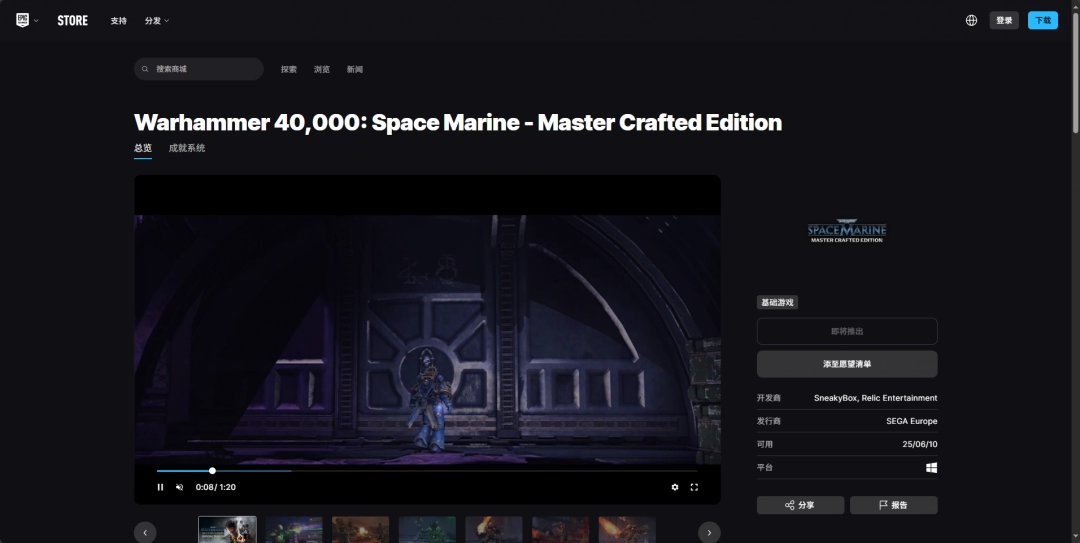Click the Windows platform icon
Viewport: 1080px width, 543px height.
tap(931, 467)
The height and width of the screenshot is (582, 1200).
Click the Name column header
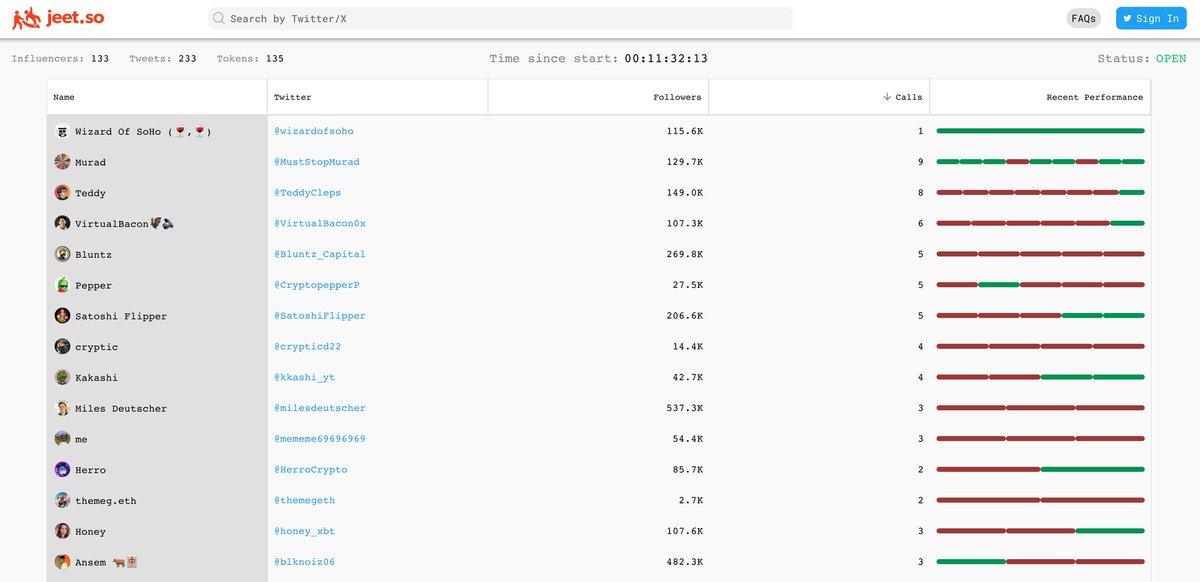coord(64,97)
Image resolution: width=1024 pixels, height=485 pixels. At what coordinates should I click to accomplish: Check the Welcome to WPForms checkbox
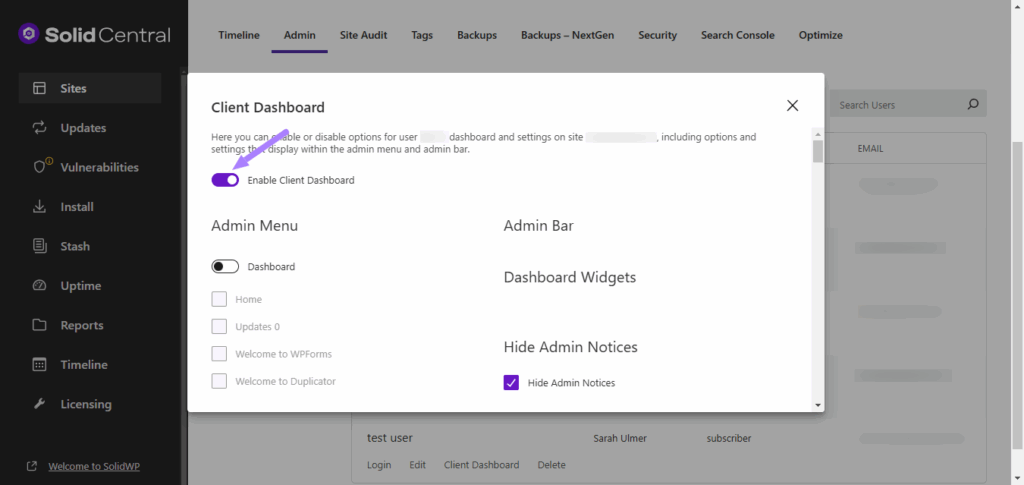click(219, 353)
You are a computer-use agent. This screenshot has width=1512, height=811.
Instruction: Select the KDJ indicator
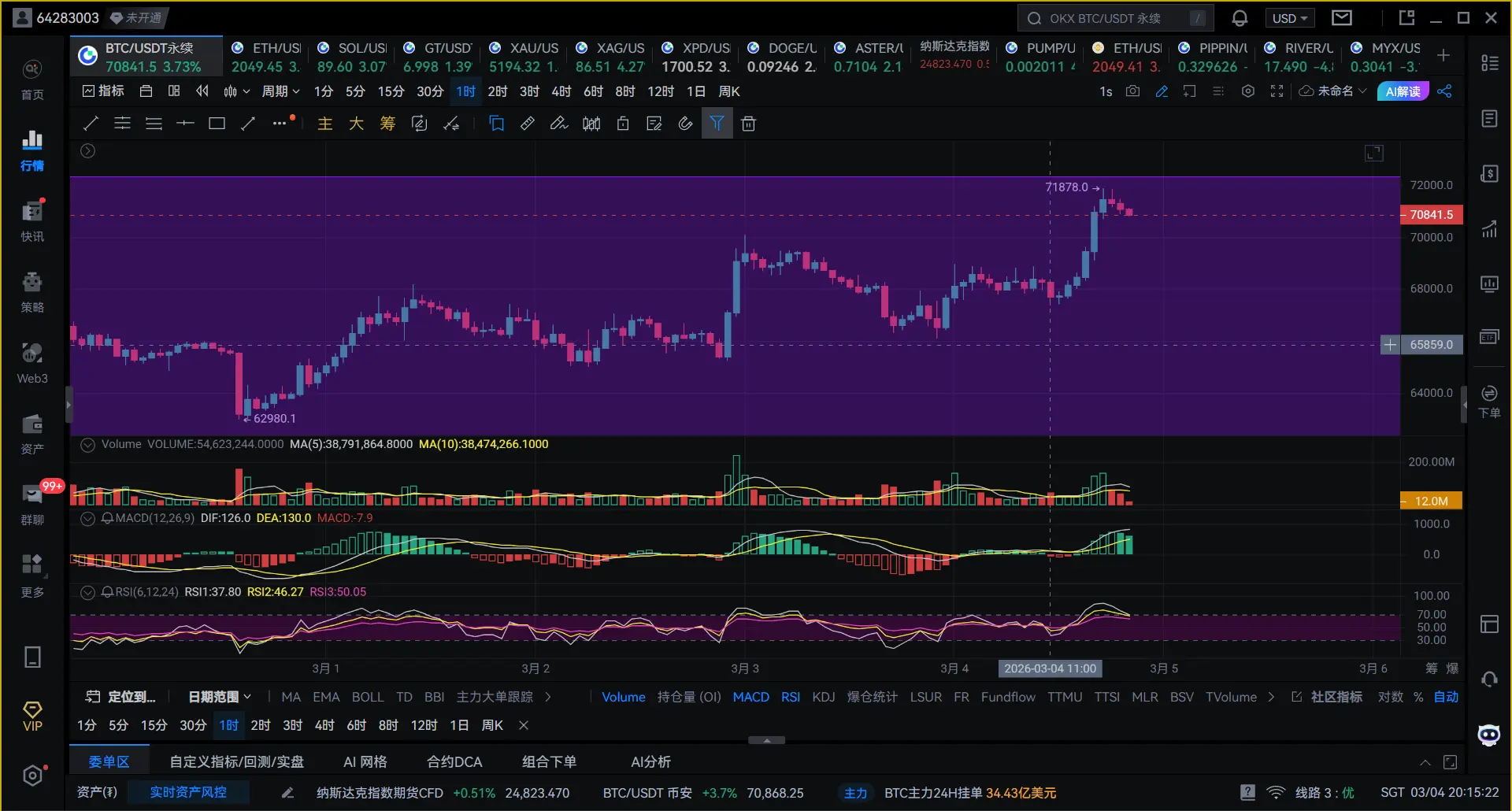pyautogui.click(x=823, y=697)
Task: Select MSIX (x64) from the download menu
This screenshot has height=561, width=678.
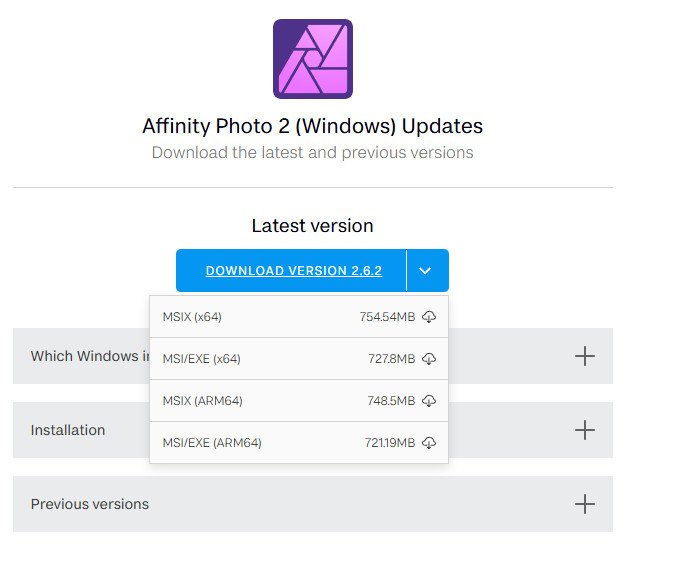Action: pyautogui.click(x=192, y=317)
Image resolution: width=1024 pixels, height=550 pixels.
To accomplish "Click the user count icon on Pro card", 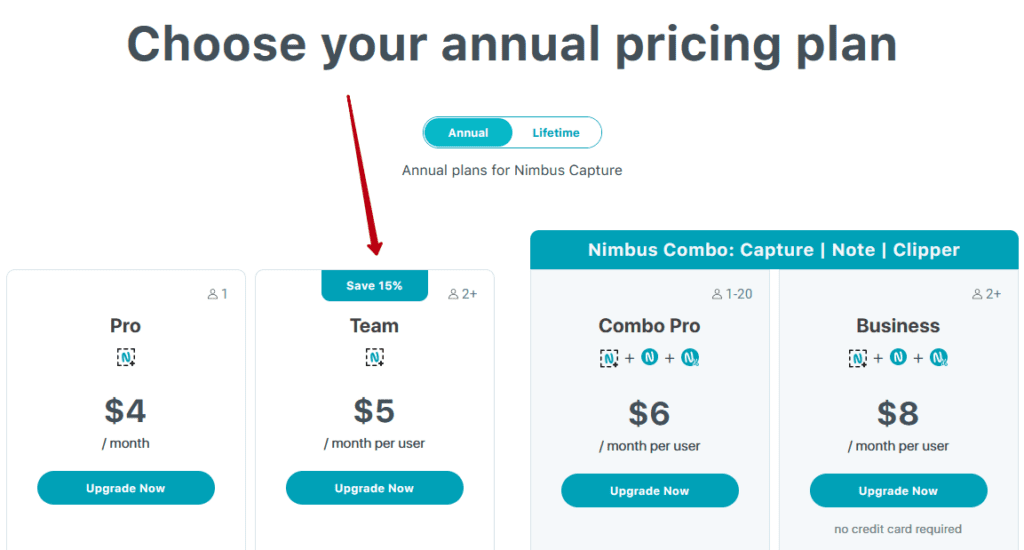I will (x=212, y=295).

------------------------------------------------

**PROBLEM DETAILS:** Restate word for word the lines of the data above that begin at the line with "Click the Name column header" and end at the line with "Task: Select MSIX", keeping both ends and dropping every picture.

**TASK SOLUTION:**
Click the Name column header
coord(64,97)
Image resolution: width=1024 pixels, height=485 pixels. At what coordinates should I click to accomplish: Check the Welcome to WPForms checkbox
click(219, 353)
You are a computer-use agent. This screenshot has width=1512, height=811.
Instruction: Select the KDJ indicator
pyautogui.click(x=823, y=697)
Task: Select MSIX (x64) from the download menu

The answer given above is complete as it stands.